Tugas dan Latihan →
[a] Perbarui bagian teks tentang Rumah Betang, mulai dari "Dirancang dengan bentuk" dan terus sampai "buas, atau banjir.", dengan mengganti "binatang buas" menjadi "hewan liar".
[b] Tolong lanjutkan teks tentang Rumah Betang setelah kalimat terakhirnya.

Dirancang dengan bentuk memanjang dan tinggi dari permukaan tanah dengan satu tangga tunggal sebagai jalur masuk yang disebut "Hejan", semata-mata bertujuan untuk menghindari serangan musuh (asang/kayau), binatang buas, atau banjir.
Masyarakat suku Dayak Ngaju/Oot Danum mulai menerapkan seni arsitektur pada Rumah Betang di Kalimantan Tengah diperkirakan sekitar abad ke 17-18. Hal tersebut dapat diketahui berdasarkan peninggalan arkeologi serta kajian tentang berbagai aspek budaya suku Dayak Ngaju.
Rumah Betang dibangun oleh beberapa kepala keluarga, biasanya orang bersaudara atau paling tidak mereka memiliki ikatan pertalian darah. Bangunan rumah ini permanen dan sangat kokoh, terbuat dari bahan kayu yang sangat kuat sehingga mampu dipergunakan hingga beberapa generasi.
Bangunan ditopang oleh tiang-tiang besar dan tinggi lantai dari permukaan tanah rata-rata 3 - 4 meter. Bentuk dasar persegi panjang, dibangun memanjang searah dengan aliran sungai menghadap ke arah matahari terbit. Tiang, tongkat penopang lantai, rangka lantai dan papan lantai menggunakan kayu kuat dan tahan lama, yaitu kayu ulin.
Tinggi dinding 2 - 3 meter terbuat dari papan kayu kuat atau kulit kayu jenis tertentu. Rangka atap dari jenis kayu kuat ataupun ulin, berbentuk balok-balok yang lebih besar dibandingkan dengan rumah biasa. Ukuran bahan diupayakan tidak disambung kecuali pada bagian-bagian tertentu. Pemasangan bahan bangunan tidak menggunakan paku, hanya dilekatkan dengan pasak atau pun rotan.

Materi yang Disediakan →
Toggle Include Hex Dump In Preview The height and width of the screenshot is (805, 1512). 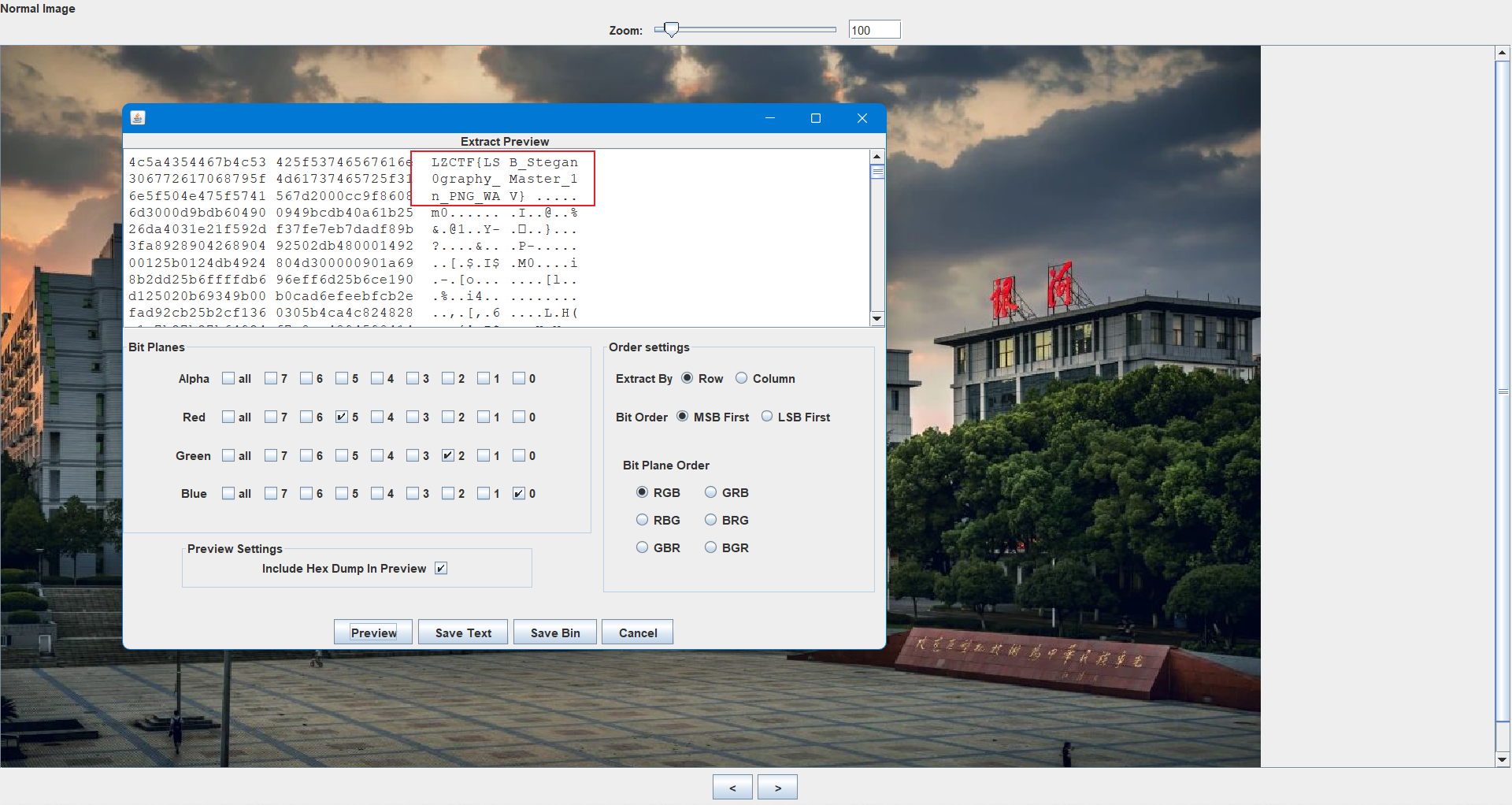coord(441,569)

Kunci Jawaban →
[a]
Dirancang dengan bentuk memanjang dan tinggi dari permukaan tanah dengan satu tangga tunggal sebagai jalur masuk yang disebut "Hejan", semata-mata bertujuan untuk menghindari serangan musuh (asang/kayau), hewan liar, atau banjir.

[b]
Atap berbentuk pelana dan ditutupi dengan sirap dari kayu ulin. Pintu masuk hanya satu dan langsung menuju ruang khusus yang berfungsi sebagai ruang tamu. Di bagian dalam terdapat gang/lorong memanjang yang mengubungkan setiap kamar dan berakhir menuju pintu belakang ke arah dapur.
Bangunan dapur terletak di belakang bangunan utama yang dihubungkan oleh pelataran terbuka. Bangunan utama biasanya dipisahkan dengan dapur, namun ada juga yang menempel di sisi kiri dan kanan bangunan utama seperti yang terdapat di betang Tumbang Malahoi.
Pintu masuk hanya satu dan tangga khusus yang disebut hejan. Hejan biasanya bertingkat terbuat dari log kayu ulin yang ditakik-takik. Di bagian depan bangunan utama tidak terdapat beranda seperti lamin (long-house) di Kalimantan Timur, Kalimantan Barat, Sarawak, Sabah dan beberapa betang di aliran Sungai Barito.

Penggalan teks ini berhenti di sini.